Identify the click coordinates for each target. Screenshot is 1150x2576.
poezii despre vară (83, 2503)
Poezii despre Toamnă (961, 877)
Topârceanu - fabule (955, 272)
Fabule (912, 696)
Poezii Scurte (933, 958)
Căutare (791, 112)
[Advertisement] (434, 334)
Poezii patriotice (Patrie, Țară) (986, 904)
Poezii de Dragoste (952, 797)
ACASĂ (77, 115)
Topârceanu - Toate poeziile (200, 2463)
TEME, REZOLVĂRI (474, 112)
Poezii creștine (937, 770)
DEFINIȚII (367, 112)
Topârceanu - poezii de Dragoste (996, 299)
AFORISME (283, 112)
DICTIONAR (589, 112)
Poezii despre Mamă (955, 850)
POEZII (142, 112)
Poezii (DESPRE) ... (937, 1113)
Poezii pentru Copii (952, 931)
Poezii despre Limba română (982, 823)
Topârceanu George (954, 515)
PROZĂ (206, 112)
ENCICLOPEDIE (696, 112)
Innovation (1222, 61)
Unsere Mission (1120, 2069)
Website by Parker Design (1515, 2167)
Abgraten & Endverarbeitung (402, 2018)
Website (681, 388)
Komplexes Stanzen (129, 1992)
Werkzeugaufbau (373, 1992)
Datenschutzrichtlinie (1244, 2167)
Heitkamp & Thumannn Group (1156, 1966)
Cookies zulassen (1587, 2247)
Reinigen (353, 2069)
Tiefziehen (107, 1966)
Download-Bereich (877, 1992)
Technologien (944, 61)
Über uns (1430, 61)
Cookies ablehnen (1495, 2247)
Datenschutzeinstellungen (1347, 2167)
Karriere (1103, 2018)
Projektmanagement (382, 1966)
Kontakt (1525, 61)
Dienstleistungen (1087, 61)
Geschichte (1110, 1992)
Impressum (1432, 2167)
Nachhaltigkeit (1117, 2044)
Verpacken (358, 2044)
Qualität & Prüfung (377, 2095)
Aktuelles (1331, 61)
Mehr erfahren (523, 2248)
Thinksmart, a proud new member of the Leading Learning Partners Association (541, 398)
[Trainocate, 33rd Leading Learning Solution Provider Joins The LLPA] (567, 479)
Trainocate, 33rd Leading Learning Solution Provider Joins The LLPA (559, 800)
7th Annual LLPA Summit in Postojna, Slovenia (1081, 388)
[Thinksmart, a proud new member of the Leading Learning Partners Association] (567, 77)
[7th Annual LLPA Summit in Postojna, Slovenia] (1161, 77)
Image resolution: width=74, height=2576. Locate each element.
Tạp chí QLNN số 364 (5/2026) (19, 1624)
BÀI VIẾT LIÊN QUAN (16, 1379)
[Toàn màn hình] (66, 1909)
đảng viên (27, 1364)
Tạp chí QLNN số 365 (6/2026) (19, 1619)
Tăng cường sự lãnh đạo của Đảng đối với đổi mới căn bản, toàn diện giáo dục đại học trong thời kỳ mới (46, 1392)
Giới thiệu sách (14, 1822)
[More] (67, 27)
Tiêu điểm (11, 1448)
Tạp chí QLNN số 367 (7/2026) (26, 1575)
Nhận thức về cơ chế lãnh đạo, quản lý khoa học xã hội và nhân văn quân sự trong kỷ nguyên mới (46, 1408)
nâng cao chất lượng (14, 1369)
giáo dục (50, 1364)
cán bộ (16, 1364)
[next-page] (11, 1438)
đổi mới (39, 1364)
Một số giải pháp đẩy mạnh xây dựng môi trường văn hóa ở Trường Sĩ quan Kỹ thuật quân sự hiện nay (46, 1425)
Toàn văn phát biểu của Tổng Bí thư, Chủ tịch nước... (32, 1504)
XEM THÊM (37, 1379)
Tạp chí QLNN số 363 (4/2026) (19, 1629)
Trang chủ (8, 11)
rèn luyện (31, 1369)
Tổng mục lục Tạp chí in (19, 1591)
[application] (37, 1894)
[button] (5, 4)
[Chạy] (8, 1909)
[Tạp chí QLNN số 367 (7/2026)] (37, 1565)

● Exercise objective:
Please report every line of the records above that contains the word "Slovenia".

● Task result:
7th Annual LLPA Summit in Postojna, Slovenia (1081, 388)
[7th Annual LLPA Summit in Postojna, Slovenia] (1161, 77)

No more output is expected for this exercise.